- _What you are asked to do_:
What is needed is an exact copy of all the records below.

(Data entries)

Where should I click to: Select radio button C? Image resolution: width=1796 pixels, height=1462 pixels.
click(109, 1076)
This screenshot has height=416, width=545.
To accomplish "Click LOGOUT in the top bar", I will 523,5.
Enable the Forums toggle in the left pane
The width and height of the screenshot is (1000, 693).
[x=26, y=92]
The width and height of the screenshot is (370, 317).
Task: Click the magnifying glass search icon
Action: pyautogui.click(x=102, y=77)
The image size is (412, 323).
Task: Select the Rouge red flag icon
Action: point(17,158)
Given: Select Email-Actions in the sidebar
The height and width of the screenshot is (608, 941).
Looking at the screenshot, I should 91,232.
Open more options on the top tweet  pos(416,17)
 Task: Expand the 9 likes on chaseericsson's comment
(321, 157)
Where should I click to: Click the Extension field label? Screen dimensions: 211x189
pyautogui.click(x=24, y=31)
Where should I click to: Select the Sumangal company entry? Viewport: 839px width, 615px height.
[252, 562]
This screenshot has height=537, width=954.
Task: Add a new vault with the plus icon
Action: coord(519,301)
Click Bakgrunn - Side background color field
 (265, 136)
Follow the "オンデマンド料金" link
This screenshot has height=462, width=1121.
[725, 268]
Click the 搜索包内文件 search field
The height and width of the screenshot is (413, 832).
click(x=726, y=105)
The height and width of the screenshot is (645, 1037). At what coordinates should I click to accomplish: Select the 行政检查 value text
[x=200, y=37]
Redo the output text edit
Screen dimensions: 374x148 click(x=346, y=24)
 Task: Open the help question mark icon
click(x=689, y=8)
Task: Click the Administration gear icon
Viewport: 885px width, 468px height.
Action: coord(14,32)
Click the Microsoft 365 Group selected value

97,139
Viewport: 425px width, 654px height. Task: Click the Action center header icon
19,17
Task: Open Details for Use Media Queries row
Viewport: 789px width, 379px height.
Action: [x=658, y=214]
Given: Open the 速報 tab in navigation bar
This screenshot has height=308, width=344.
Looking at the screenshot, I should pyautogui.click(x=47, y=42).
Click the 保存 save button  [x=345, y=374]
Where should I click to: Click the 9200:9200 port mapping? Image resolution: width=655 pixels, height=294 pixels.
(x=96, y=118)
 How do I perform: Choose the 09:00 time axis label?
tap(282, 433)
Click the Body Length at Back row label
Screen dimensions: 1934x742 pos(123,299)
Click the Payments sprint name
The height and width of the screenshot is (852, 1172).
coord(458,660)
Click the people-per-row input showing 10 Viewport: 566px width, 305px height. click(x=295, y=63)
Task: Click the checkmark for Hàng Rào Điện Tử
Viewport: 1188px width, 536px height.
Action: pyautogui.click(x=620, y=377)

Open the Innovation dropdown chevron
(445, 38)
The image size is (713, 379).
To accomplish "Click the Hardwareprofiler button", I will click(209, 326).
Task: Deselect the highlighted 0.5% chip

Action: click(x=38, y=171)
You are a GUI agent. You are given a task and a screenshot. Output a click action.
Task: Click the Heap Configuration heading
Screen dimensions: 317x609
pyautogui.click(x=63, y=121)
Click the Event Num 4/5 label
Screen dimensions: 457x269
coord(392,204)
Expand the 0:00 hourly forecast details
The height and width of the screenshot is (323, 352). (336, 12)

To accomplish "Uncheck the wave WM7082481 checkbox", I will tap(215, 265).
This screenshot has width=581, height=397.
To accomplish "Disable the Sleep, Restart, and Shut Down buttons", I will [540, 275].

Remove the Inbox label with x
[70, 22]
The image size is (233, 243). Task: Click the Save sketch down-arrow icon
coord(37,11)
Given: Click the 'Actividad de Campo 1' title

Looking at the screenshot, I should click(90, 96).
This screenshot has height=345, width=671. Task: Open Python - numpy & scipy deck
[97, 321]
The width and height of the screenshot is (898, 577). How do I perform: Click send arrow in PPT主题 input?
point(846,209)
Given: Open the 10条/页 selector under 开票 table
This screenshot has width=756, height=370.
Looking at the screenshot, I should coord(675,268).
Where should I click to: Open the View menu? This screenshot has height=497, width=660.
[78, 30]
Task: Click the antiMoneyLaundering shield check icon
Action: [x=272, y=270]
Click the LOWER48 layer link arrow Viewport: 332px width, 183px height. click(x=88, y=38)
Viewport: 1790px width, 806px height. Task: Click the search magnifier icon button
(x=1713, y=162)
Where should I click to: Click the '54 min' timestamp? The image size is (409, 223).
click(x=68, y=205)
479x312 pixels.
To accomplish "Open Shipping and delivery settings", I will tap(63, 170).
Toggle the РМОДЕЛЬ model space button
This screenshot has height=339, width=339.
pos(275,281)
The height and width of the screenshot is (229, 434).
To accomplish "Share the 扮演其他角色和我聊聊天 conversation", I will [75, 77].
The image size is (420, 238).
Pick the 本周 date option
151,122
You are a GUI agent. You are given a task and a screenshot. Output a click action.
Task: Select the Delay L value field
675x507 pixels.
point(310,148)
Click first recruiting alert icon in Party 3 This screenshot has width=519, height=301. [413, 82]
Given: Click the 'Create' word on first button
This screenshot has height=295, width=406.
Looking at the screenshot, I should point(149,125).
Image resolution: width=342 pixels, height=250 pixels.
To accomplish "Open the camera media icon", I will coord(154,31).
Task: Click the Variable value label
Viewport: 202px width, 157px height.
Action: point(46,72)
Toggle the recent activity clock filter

- _Exercise result_:
Where should I click to: Select radio button C? Image resolution: width=1796 pixels, height=1462 pixels.
click(109, 1076)
This screenshot has height=416, width=545.
To accomplish "Click LOGOUT in the top bar", I will 523,5.
Enable the Forums toggle in the left pane
The width and height of the screenshot is (1000, 693).
[x=26, y=92]
The width and height of the screenshot is (370, 317).
Task: Click the magnifying glass search icon
Action: pyautogui.click(x=102, y=77)
The image size is (412, 323).
Task: Select the Rouge red flag icon
Action: point(17,158)
Given: Select Email-Actions in the sidebar
The height and width of the screenshot is (608, 941).
Looking at the screenshot, I should 91,232.
Open more options on the top tweet  pos(416,17)
 Task: Expand the 9 likes on chaseericsson's comment
(321, 157)
Where should I click to: Click the Extension field label? Screen dimensions: 211x189
pyautogui.click(x=24, y=31)
Where should I click to: Select the Sumangal company entry? Viewport: 839px width, 615px height.
[252, 562]
This screenshot has height=537, width=954.
Task: Add a new vault with the plus icon
Action: coord(519,301)
Click Bakgrunn - Side background color field
 (265, 136)
Follow the "オンデマンド料金" link
This screenshot has height=462, width=1121.
[725, 268]
Click the 搜索包内文件 search field
The height and width of the screenshot is (413, 832).
click(x=726, y=105)
The height and width of the screenshot is (645, 1037). At what coordinates should I click to accomplish: Select the 行政检查 value text
[x=200, y=37]
Redo the output text edit
Screen dimensions: 374x148 click(x=346, y=24)
 Task: Open the help question mark icon
click(x=689, y=8)
Task: Click the Administration gear icon
Viewport: 885px width, 468px height.
Action: coord(14,32)
Click the Microsoft 365 Group selected value

97,139
Viewport: 425px width, 654px height. Task: Click the Action center header icon
19,17
Task: Open Details for Use Media Queries row
Viewport: 789px width, 379px height.
Action: [x=658, y=214]
Given: Open the 速報 tab in navigation bar
This screenshot has height=308, width=344.
Looking at the screenshot, I should pyautogui.click(x=47, y=42).
Click the 保存 save button  [x=345, y=374]
Where should I click to: Click the 9200:9200 port mapping? Image resolution: width=655 pixels, height=294 pixels.
(x=96, y=118)
 How do I perform: Choose the 09:00 time axis label?
tap(282, 433)
Click the Body Length at Back row label
Screen dimensions: 1934x742 pos(123,299)
Click the Payments sprint name
The height and width of the screenshot is (852, 1172).
coord(458,660)
Click the people-per-row input showing 10 Viewport: 566px width, 305px height. click(x=295, y=63)
Task: Click the checkmark for Hàng Rào Điện Tử
Viewport: 1188px width, 536px height.
Action: pyautogui.click(x=620, y=377)

Open the Innovation dropdown chevron
(445, 38)
The image size is (713, 379).
To accomplish "Click the Hardwareprofiler button", I will click(209, 326).
Task: Deselect the highlighted 0.5% chip

Action: click(x=38, y=171)
You are a GUI agent. You are given a task and a screenshot. Output a click action.
Task: Click the Heap Configuration heading
Screen dimensions: 317x609
pyautogui.click(x=63, y=121)
Click the Event Num 4/5 label
Screen dimensions: 457x269
coord(392,204)
Expand the 0:00 hourly forecast details
The height and width of the screenshot is (323, 352). (336, 12)

To accomplish "Uncheck the wave WM7082481 checkbox", I will tap(215, 265).
This screenshot has width=581, height=397.
To accomplish "Disable the Sleep, Restart, and Shut Down buttons", I will [540, 275].

Remove the Inbox label with x
[70, 22]
The image size is (233, 243). Task: Click the Save sketch down-arrow icon
coord(37,11)
Given: Click the 'Actividad de Campo 1' title

Looking at the screenshot, I should click(90, 96).
This screenshot has height=345, width=671. Task: Open Python - numpy & scipy deck
[97, 321]
The width and height of the screenshot is (898, 577). How do I perform: Click send arrow in PPT主题 input?
point(846,209)
Given: Open the 10条/页 selector under 开票 table
This screenshot has width=756, height=370.
Looking at the screenshot, I should coord(675,268).
Where should I click to: Open the View menu? This screenshot has height=497, width=660.
[78, 30]
Task: Click the antiMoneyLaundering shield check icon
Action: [x=272, y=270]
Click the LOWER48 layer link arrow Viewport: 332px width, 183px height. click(x=88, y=38)
Viewport: 1790px width, 806px height. Task: Click the search magnifier icon button
(x=1713, y=162)
Where should I click to: Click the '54 min' timestamp? The image size is (409, 223).
click(x=68, y=205)
479x312 pixels.
To accomplish "Open Shipping and delivery settings", I will tap(63, 170).
Toggle the РМОДЕЛЬ model space button
This screenshot has height=339, width=339.
pos(275,281)
The height and width of the screenshot is (229, 434).
To accomplish "Share the 扮演其他角色和我聊聊天 conversation", I will [75, 77].
The image size is (420, 238).
Pick the 本周 date option
151,122
You are a GUI agent. You are given a task and a screenshot. Output a click action.
Task: Select the Delay L value field
675x507 pixels.
point(310,148)
Click first recruiting alert icon in Party 3 This screenshot has width=519, height=301. [413, 82]
Given: Click the 'Create' word on first button
This screenshot has height=295, width=406.
Looking at the screenshot, I should point(149,125).
Image resolution: width=342 pixels, height=250 pixels.
To accomplish "Open the camera media icon", I will coord(154,31).
Task: Click the Variable value label
Viewport: 202px width, 157px height.
Action: point(46,72)
Toggle the recent activity clock filter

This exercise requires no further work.